Exercise objective: Reproduce the records below exactly, but only between the lines holding "[Tàu chở dầu" and "Trong lòng Dubai, thành", inclusive.

Collected data entries:
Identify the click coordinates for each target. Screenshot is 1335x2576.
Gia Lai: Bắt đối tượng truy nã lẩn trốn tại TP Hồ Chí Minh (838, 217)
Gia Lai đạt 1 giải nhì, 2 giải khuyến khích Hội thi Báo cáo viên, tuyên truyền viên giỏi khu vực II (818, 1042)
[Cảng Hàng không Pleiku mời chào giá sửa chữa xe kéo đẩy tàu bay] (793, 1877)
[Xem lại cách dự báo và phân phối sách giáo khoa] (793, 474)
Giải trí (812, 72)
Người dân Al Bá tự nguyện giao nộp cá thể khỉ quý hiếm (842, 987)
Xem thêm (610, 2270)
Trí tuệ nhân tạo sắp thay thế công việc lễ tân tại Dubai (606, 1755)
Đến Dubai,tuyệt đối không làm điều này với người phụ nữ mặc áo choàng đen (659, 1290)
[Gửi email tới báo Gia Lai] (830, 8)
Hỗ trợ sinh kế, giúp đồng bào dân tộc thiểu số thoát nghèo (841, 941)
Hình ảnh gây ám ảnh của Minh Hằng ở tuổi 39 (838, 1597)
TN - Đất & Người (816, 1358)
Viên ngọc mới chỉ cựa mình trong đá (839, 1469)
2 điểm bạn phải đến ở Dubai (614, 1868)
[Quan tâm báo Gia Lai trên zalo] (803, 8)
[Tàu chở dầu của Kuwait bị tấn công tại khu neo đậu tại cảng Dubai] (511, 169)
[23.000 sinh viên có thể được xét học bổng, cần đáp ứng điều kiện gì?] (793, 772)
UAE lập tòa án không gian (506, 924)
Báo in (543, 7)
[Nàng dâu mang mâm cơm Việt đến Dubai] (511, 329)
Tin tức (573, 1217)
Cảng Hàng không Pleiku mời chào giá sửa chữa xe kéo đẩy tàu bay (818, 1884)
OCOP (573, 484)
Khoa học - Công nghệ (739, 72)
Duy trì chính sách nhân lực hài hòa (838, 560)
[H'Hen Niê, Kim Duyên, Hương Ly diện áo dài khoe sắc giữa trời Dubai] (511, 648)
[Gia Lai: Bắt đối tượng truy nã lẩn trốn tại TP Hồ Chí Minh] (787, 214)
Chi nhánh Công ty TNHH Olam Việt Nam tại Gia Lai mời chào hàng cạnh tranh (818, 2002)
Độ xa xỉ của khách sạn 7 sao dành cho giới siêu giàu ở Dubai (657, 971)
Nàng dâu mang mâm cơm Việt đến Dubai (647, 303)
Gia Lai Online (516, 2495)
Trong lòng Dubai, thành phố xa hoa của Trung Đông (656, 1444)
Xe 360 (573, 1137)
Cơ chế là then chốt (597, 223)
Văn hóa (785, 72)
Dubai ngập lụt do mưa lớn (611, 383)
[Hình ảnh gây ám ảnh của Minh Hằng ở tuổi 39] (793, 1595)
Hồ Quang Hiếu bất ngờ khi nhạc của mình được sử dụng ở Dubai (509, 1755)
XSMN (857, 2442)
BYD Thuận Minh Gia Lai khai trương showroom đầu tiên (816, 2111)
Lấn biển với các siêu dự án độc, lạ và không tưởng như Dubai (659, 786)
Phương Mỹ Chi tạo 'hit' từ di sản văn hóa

Answer for this exercise:
[Tàu chở dầu của Kuwait bị tấn công tại khu neo đậu tại cảng Dubai] (511, 169)
[23.000 sinh viên có thể được xét học bổng, cần đáp ứng điều kiện gì?] (793, 772)
UAE lập tòa án không gian (506, 924)
Báo in (543, 7)
[Nàng dâu mang mâm cơm Việt đến Dubai] (511, 329)
Tin tức (573, 1217)
Cảng Hàng không Pleiku mời chào giá sửa chữa xe kéo đẩy tàu bay (818, 1884)
OCOP (573, 484)
Khoa học - Công nghệ (739, 72)
Duy trì chính sách nhân lực hài hòa (838, 560)
[H'Hen Niê, Kim Duyên, Hương Ly diện áo dài khoe sắc giữa trời Dubai] (511, 648)
[Gia Lai: Bắt đối tượng truy nã lẩn trốn tại TP Hồ Chí Minh] (787, 214)
Chi nhánh Công ty TNHH Olam Việt Nam tại Gia Lai mời chào hàng cạnh tranh (818, 2002)
Độ xa xỉ của khách sạn 7 sao dành cho giới siêu giàu ở Dubai (657, 971)
Nàng dâu mang mâm cơm Việt đến Dubai (647, 303)
Gia Lai Online (516, 2495)
Trong lòng Dubai, thành phố xa hoa của Trung Đông (656, 1444)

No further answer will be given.